La guerre du camembert

L'exemple du camembert et de la façon dont vient de se conclure en 2018 la bataille de l'AOP entre l'industrie du fromage et les producteurs indépendants est tout à fait démonstrative de la volonté du néolibéralisme d'en finir avec les contraintes de protection des savoir-faire produisant des normes qui sont autant d'obstacles au « libre » commerce.

L’Appellation d’origine protégée (AOP) désigne un produit dont toutes les étapes de production sont réalisées selon un savoir-faire reconnu dans une même aire géographique, qui donne ses caractéristiques au produit (définition de l'INAO qui instruit les demandes de reconnaissance sous sigle officiel).

 A la publication du texte du CETA, maintenant en application depuis près d'un an sans jamais avoir été ratifié par les députés, j'étais de ceux qui avaient porté une attention particulière au nombre important d’appellations contrôlées que les négociateurs européens n'avaient pas jugé bon de défendre. L'exemple du camembert et de la façon dont vient de se conclure en 2018 la bataille de l'AOP entre l'industrie du fromage et les producteurs indépendants matérialise les craintes que l'on pouvait avoir sur l'alignement des normes qui accompagne la libéralisation des échanges dans et au delà des ALE.

Actuellement existent deux catégories de camembert dont le consommateur n'est pas toujours conscient :

  • Le camembert de Normandie au lait cru produit par des vaches de race normande dans un espace géographique particulier, produit suivant un cahier des charges précis , moulé à la louche.
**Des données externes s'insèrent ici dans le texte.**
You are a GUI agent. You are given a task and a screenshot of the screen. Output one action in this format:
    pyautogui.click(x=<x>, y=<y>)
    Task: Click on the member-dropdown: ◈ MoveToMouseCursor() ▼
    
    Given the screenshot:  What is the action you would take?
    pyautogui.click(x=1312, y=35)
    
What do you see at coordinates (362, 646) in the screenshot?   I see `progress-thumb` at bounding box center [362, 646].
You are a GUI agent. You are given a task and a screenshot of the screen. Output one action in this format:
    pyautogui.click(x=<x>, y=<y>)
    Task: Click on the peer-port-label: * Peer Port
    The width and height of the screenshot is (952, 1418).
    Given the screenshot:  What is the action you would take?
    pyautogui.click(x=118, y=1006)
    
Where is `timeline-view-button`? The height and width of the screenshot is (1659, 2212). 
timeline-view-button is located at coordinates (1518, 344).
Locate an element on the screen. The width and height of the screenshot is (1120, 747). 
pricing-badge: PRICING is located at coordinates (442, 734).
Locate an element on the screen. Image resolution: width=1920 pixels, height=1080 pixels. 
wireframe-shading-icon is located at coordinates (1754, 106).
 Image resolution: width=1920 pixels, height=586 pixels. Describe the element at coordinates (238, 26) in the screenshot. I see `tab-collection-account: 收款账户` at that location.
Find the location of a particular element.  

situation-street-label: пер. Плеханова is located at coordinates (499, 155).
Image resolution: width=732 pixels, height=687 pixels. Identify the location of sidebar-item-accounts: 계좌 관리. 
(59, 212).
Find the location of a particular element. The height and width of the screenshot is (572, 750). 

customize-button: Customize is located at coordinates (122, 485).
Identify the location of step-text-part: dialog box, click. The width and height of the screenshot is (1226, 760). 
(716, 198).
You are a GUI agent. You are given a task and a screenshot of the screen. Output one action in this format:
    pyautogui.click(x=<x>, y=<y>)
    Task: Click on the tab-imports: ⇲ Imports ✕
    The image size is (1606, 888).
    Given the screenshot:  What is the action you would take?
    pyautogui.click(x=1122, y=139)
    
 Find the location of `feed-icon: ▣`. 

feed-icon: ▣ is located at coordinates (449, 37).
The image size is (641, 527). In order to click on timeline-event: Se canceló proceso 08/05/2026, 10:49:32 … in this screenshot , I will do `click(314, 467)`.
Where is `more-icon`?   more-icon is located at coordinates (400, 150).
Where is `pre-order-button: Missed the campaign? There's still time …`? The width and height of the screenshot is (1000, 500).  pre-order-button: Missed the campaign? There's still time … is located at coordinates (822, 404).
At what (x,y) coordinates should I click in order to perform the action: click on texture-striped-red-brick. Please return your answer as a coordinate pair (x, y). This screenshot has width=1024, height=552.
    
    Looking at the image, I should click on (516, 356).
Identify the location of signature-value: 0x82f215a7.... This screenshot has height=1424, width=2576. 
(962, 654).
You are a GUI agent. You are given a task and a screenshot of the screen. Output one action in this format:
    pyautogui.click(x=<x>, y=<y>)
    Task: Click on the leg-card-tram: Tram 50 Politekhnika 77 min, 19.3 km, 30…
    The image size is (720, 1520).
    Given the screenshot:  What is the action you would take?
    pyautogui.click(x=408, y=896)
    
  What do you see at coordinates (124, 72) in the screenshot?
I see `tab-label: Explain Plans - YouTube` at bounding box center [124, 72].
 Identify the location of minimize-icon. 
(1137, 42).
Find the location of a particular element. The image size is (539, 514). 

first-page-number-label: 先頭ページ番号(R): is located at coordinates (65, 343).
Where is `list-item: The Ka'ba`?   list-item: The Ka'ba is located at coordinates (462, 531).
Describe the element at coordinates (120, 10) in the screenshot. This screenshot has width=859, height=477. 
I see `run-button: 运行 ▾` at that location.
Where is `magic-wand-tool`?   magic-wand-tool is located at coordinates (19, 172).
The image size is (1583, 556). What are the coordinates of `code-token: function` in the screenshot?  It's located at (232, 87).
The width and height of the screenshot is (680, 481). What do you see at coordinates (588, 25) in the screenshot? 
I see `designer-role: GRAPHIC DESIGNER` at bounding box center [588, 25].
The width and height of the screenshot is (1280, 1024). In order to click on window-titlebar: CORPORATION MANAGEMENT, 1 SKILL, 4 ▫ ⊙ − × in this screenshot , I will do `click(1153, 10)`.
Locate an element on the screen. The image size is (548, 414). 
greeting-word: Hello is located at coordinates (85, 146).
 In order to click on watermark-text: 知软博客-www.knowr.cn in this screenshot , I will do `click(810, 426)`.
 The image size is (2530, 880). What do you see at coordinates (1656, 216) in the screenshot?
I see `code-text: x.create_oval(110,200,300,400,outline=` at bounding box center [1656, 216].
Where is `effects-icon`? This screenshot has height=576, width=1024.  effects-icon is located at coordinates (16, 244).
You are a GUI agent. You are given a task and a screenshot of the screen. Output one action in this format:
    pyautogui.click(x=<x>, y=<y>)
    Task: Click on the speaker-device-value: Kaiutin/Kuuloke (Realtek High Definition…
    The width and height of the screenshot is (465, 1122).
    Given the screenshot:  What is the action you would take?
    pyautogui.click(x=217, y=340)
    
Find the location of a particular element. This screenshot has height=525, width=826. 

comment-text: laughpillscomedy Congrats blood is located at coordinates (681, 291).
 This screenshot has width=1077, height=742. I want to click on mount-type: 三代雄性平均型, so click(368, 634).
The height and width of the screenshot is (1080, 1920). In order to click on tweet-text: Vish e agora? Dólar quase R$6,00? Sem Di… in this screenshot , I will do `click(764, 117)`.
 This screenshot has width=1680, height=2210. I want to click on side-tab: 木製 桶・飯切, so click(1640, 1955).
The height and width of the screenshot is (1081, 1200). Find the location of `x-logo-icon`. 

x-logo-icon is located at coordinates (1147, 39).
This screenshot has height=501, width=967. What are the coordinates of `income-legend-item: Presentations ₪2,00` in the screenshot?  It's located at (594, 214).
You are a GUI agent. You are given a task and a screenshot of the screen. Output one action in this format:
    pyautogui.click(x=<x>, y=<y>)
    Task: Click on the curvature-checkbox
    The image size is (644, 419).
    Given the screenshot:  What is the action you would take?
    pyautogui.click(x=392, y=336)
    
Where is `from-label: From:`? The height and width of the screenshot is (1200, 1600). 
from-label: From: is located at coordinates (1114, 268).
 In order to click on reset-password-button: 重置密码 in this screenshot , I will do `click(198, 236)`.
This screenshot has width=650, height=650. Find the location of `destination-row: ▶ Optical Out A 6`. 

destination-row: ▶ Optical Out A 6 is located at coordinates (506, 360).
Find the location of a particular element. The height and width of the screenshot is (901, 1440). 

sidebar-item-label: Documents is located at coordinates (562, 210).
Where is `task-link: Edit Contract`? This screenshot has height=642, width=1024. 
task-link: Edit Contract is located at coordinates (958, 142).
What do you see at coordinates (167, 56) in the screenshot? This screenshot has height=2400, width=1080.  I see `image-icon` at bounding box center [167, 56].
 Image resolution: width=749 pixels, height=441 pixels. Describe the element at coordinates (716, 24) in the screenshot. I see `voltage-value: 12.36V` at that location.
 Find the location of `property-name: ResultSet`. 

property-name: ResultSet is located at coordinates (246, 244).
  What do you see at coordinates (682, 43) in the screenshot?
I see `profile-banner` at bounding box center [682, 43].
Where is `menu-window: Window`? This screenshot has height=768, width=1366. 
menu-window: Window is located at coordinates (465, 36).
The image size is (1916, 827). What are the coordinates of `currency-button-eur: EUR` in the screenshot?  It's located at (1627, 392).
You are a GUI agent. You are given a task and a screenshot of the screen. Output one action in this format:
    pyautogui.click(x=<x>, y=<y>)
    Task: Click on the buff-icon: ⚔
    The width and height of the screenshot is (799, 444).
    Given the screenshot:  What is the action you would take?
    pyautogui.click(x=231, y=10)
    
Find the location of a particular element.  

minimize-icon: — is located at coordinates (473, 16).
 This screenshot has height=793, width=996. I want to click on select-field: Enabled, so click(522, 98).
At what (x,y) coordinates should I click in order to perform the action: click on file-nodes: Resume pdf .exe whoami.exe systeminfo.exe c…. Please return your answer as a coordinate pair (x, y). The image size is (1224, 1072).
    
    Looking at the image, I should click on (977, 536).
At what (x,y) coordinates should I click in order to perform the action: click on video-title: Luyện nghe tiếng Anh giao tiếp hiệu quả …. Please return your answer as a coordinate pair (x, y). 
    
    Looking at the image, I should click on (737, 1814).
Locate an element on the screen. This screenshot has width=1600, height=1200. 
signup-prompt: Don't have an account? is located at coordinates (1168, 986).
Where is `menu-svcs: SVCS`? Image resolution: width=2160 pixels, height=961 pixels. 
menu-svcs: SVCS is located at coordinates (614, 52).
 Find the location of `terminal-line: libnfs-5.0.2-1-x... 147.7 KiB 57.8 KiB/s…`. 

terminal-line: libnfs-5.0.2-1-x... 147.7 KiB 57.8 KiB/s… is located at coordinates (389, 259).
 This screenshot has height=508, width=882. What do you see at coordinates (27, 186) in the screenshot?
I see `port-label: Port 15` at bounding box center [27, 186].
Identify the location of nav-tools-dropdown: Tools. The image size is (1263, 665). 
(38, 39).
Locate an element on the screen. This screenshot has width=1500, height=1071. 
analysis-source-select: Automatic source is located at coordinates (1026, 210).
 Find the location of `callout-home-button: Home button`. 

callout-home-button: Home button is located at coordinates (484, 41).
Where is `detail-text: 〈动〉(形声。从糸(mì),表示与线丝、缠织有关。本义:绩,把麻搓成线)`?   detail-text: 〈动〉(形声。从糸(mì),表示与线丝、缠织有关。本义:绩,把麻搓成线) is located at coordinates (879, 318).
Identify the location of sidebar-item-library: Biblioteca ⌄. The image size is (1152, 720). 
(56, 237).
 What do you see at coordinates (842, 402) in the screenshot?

  • Le camembert fabriqué en Normandie, qui en dehors de cette obligation de production locale peut utiliser n'importe quel lait allemand, polonais, roumain ou néo-zélandais, pasteurisé et des méthodes de production de masse industrielles. Cette appellation généralisé dans tous les supermarchés de « fabriqué en Normandie » trompe surtout le consommateur.

En toile du fond, il y a d'une part pour le consommateur la qualité du fromage mis en rayon, mais aussi le problème des producteurs de lait français soumis à la concurrence déloyale des producteurs des pays laitiers à bas coût grâce à leurs salaires bas et leurs charges sociales réduites. Le camembert « fabriqué en Normandie » peut l'être avec du lait polonais ou néo-zélandais moins cher.

Après 20 ans de bataille et de procès entre les industriels du fromage et les producteurs indépendants, un accord a été trouvé, entériné par l'INAO, qui sera applicable en 2021. Il n'y aura plus qu'une sorte de camembert AOP de Normandie sur les étiquettes, qu'il soit de production à la louche ou industrielle à condition d'être fabriqué en Normandie et de contenir au moins 30% de lait produit localement par des vaches de race Normande

C'est une relative bonne nouvelle pour les éleveurs normands mais du même coup la signification même de la garantie AOP a disparu et la puissance médiatique des Lactalis, Danone ou Nestlé dans la pub des supermarchés fera le reste.

Le producteur indépendant qui tiendra vraiment à continuer à produire du camembert au lait cru Normand moulé à la louche a tout de même eu droit à un lot de consolation : Il aura le droit de faire écrire sur la boite « authentique camembert de Normandie ». Si de plus il accepte de le fabriquer avec du lait pasteurisé, il aura alors le droit de l'exporter en compensation de ses difficultés à le vendre dans les supermarchés français parce qu'un peu plus cher.